▶ _SUPPLIED TEXT_

====

TECHNIQUES OF SPIRITUAL HEALTH

PRAY.  There is no substitute for prayer.  A friend in Mexico wrote me recently to tell me how turning again to pray had radically changed his whole life for good.  Try prayer: you'll like it!  Jesus prayed and taught his followers to pray.  Prayer includes listening.  Look at Philippians 4:6-7 again and take it seriously.

THINK.  Use the marvelous brain that God gave you.  Think objectively and logically about your situation and what your options are.  Paul gives a list of very positive things to think about in Philippians 4:8.  "You better think, think, think about the consequences of your actions!" as the great Aretha Franklin sang in "The Blues Brothers."  Think for yourself, because if you let others do your thinking for you, you aren't really thinking for yourself, are you?  How much of your thinking is logical, objective, realistic, and practical?

LOVE.  I am constantly learning over and over what love really means and what loves means for me and for my most intimate relationships and friendships.  One characteristic of real love that I have to relearn over and over is that love "throws a cloak of silence over what is displeasing in another person." (1 Cor. 13:7).  Effective satisfying love is a gift from God.  We still work hard to manufacture our own brand of manipulative, controlling, possessive love and then wonder why it doesn't work at all!  Love is generous.  Try "giving yourself away" and see what happens.

BELIEVE.  Who do you really trust: God, yourself, special friends, and perhaps "experts" in everything from science to religion and beyond?  A lot of us have gone through phases in our lives when we trusted nobody, not even ourselves.  What have you believed and trusted that most has disappointed you?  Why did you continue to trust the same doubtful things over and over again?  None of us knows all of the sources of our unhealthy spirituality or the roots of our positive and negative impulses.  If our spirituality is unhealthy, most of us don't have a clue of why.

====

▶ _GIVEN ENTRIES_
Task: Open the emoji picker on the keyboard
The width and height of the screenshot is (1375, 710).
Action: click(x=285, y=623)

====

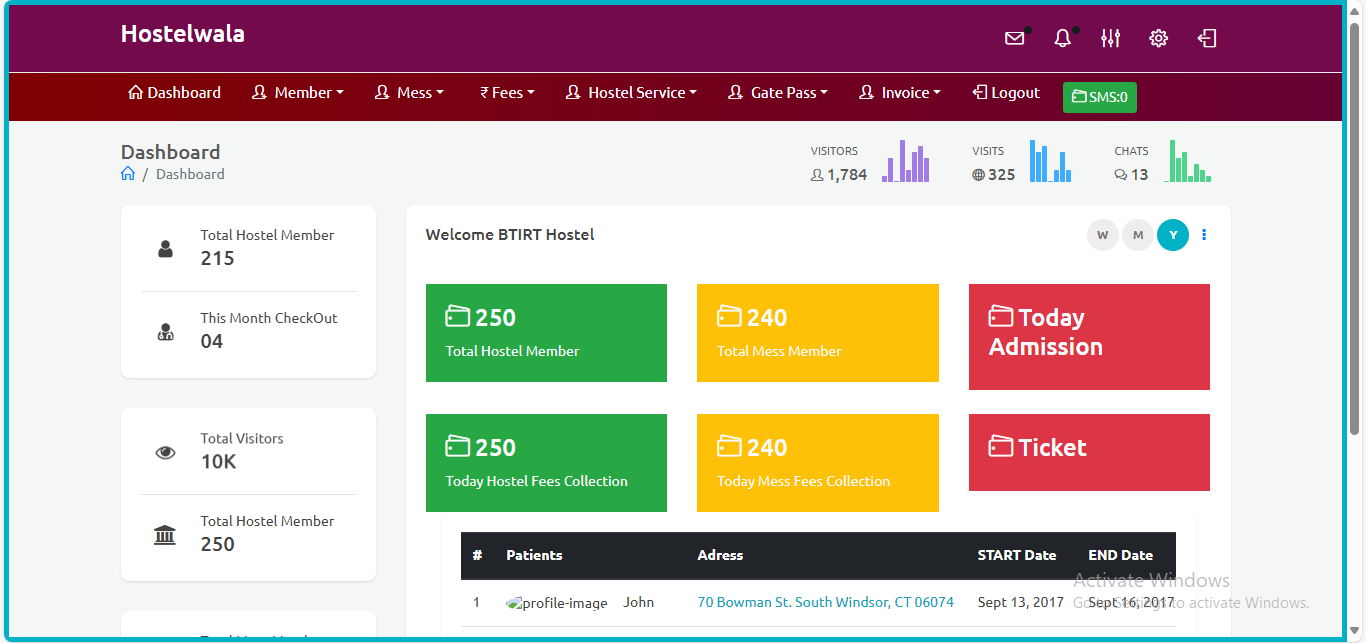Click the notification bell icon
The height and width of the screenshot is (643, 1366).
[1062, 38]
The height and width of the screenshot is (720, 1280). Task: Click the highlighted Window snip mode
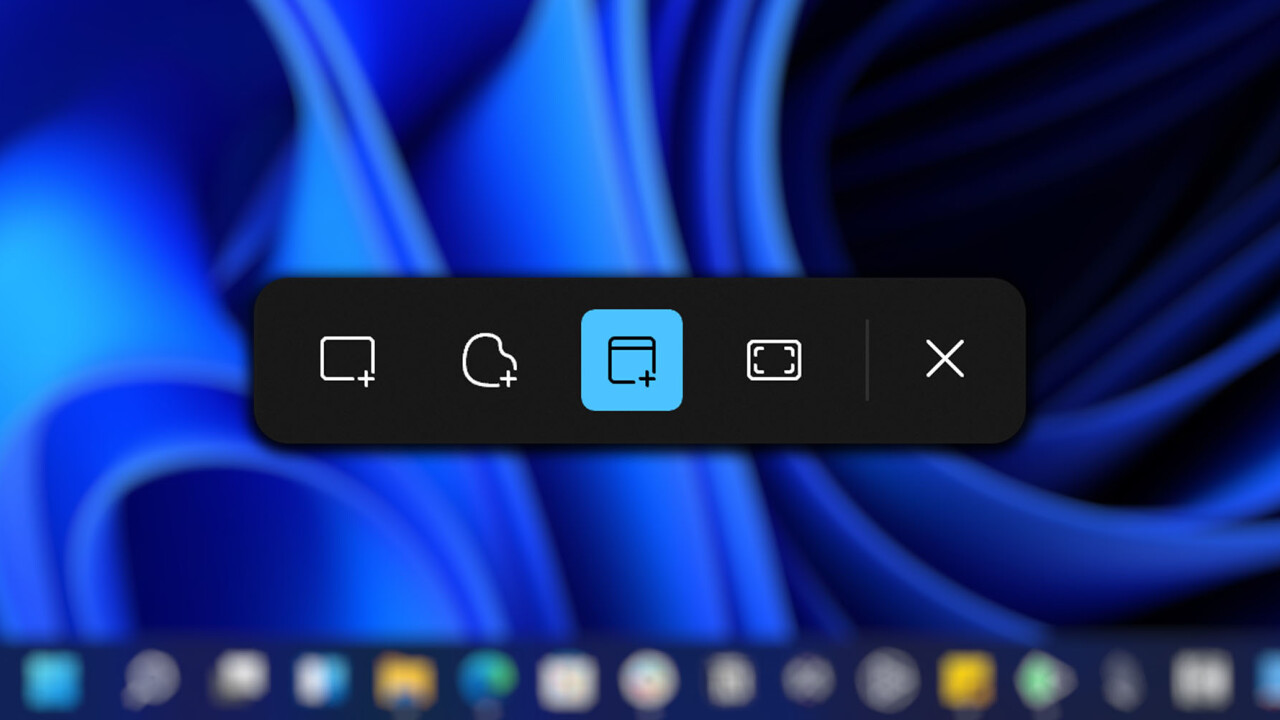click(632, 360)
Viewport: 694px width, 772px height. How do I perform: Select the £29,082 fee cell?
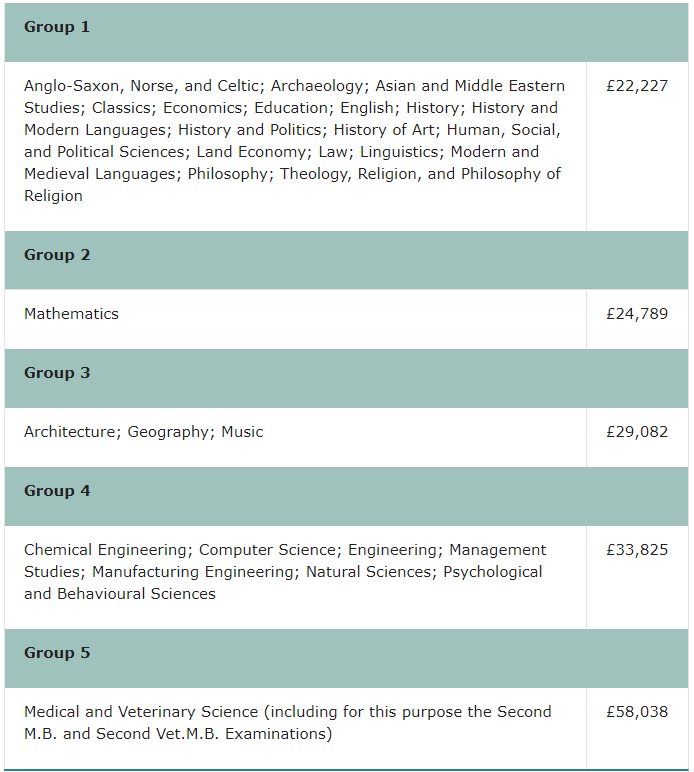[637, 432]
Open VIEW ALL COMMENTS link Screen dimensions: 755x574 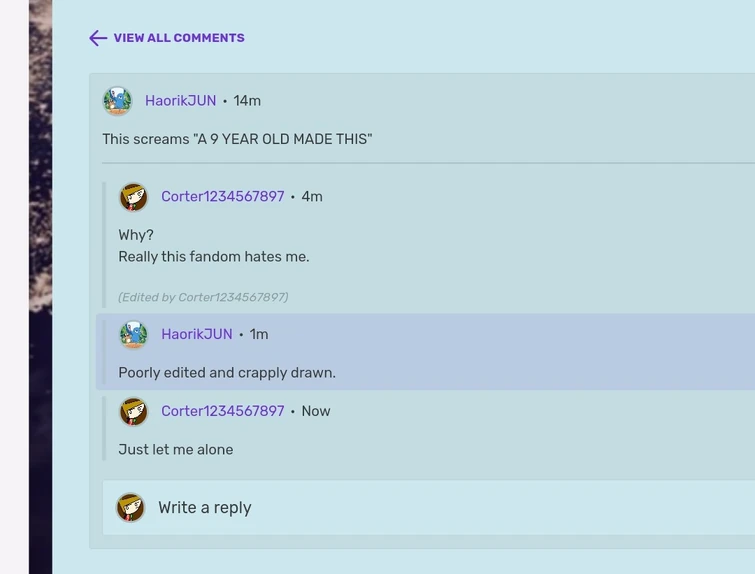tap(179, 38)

====

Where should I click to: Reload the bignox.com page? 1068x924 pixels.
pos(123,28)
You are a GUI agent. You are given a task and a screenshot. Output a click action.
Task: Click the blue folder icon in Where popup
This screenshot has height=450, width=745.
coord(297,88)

====

▶ _WHAT TO WORK ON_
**A)** Answer these from the spiritual health text:
(i) Which Bible passage holds the list of positive things to think about?
(ii) Which verse is cited for love throwing "a cloak of silence" over what is displeasing?
(iii) Who sang "think, think, think," and in what film?
**B)** Reproduce the spiritual health text word for word, from "BELIEVE.  Who do" to "clue of why.".

▶ _ANSWERS_
**A)**
(i) Philippians 4:8
(ii) 1 Cor. 13:7
(iii) Aretha Franklin, in "The Blues Brothers"

**B)**
BELIEVE.  Who do you really trust: God, yourself, special friends, and perhaps "experts" in everything from science to religion and beyond?  A lot of us have gone through phases in our lives when we trusted nobody, not even ourselves.  What have you believed and trusted that most has disappointed you?  Why did you continue to trust the same doubtful things over and over again?  None of us knows all of the sources of our unhealthy spirituality or the roots of our positive and negative impulses.  If our spirituality is unhealthy, most of us don't have a clue of why.